Right now, what is of significance is the fact that a recent succession of visits from high-ranking Russian officials to Seoul underscores the Kremlin’s diplomatic offensive. First, in March it was Russian Foreign Minister Sergei Lavrov.
Then, the Russian and South Korean vice defence ministers also met in Seoul, where they inked an agreement on bilateral defence cooperation and resolved to collaborate on denuclearising the Korean Peninsula. Importantly, during Sergei’s visit, Russia and South Korea even discussed the possibility of Russian President Vladimir Putin making a state visit to Seoul.
This sort of diplomatic push by Russia in the Korean peninsula is unprecedented, to say the least, and is in line with the emerging trends in South Korea. Seoul is increasingly getting wary of the feasibility of its alliance with the United States. Presently, at a political level at least, South Korea wants to remain in the good books of China. Due to tremendous domestic pressure against China, however, Moon Jae-in is forced to cave in from time to time.
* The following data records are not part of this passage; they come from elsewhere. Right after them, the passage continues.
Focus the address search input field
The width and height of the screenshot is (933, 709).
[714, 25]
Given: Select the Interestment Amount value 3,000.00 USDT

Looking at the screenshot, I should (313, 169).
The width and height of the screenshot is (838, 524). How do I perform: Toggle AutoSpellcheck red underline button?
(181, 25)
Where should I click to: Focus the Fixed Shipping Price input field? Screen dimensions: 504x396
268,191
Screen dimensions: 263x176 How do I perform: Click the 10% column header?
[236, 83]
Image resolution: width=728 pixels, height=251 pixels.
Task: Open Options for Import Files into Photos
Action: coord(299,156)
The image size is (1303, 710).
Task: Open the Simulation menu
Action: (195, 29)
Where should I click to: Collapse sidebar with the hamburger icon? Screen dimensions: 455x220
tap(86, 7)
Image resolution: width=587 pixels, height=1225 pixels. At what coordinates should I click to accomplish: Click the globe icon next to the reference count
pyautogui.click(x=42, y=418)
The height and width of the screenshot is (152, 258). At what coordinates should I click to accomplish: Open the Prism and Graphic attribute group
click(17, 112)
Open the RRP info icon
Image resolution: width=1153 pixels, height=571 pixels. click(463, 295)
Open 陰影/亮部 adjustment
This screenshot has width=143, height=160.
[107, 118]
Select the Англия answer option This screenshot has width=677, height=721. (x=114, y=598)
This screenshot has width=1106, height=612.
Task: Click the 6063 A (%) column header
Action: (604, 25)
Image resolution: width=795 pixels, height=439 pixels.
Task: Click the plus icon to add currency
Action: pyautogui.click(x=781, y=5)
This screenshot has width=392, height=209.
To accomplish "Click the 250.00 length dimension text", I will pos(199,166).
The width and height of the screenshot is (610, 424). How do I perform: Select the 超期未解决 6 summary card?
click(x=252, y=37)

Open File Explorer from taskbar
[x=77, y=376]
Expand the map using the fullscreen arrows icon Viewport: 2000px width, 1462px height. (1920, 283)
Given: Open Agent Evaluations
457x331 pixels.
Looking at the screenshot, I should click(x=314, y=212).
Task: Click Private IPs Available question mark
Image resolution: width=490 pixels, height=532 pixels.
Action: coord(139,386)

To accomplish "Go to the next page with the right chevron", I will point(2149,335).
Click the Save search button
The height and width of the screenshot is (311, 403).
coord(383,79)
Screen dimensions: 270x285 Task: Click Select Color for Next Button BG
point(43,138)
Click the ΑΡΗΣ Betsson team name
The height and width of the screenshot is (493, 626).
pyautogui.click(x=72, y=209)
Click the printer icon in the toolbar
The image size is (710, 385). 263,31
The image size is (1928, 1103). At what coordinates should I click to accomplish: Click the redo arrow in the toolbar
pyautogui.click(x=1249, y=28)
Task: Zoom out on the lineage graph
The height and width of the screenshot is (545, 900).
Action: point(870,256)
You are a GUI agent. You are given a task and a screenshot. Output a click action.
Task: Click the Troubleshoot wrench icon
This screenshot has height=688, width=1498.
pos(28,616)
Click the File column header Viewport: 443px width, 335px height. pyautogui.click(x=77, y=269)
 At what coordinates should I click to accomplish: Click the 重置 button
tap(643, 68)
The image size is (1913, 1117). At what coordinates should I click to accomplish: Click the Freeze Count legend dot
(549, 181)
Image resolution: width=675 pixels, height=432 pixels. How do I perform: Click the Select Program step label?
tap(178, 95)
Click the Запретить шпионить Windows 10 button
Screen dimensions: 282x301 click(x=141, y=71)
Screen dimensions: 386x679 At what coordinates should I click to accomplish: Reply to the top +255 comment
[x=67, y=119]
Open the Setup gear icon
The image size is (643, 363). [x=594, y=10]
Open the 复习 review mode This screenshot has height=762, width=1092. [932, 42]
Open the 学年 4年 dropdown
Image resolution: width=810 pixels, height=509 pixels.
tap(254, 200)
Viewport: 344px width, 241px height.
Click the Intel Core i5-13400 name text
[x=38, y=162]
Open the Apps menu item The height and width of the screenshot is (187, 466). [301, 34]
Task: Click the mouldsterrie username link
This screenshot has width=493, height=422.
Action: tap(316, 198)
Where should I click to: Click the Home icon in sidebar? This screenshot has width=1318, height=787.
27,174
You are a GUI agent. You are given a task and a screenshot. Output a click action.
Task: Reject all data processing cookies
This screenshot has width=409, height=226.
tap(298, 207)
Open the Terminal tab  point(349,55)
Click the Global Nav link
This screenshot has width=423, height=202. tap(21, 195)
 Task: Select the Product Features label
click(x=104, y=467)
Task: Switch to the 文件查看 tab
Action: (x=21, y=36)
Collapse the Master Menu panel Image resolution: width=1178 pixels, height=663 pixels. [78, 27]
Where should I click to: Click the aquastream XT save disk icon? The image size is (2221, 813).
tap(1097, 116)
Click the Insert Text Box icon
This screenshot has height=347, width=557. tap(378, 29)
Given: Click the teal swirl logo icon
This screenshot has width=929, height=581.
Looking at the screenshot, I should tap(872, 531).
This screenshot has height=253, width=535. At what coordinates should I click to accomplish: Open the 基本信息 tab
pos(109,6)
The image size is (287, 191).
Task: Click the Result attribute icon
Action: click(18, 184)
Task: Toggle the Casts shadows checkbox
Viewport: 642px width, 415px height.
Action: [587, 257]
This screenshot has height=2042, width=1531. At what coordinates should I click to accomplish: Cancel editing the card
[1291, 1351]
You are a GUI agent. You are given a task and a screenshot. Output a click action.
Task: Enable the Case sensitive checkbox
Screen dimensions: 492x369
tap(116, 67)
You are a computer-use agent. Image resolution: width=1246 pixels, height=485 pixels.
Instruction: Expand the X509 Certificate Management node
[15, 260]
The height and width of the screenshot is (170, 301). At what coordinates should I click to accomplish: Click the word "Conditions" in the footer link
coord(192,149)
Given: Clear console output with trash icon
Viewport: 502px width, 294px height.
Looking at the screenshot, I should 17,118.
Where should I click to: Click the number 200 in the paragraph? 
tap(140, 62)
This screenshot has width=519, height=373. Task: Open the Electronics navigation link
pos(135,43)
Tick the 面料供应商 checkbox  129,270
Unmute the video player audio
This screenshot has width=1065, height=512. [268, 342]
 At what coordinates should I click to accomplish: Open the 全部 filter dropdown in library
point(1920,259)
Russia’s entry into the equation at such a time is a masterstroke and gives South Korea a third pillar, which is non-American and non-Chinese, to rely on. The United States is not a net security provider for the Korean peninsula. As for China, it tried to obliterate South Korea’s economy after the United States supplied ROK with THAAD missile systems. So that wound is still fresh in South Korean memory.
Russia, therefore, becomes the only viable power with which South Korea must expand its partnership and cooperation. Meanwhile, by getting involved to such a degree in the Korean peninsula, Vladimir Putin’s message to Xi Jinping too is loud and clear: Try too hard to eat into Russian spheres of influence, and Moscow will end up encircling you from all sides.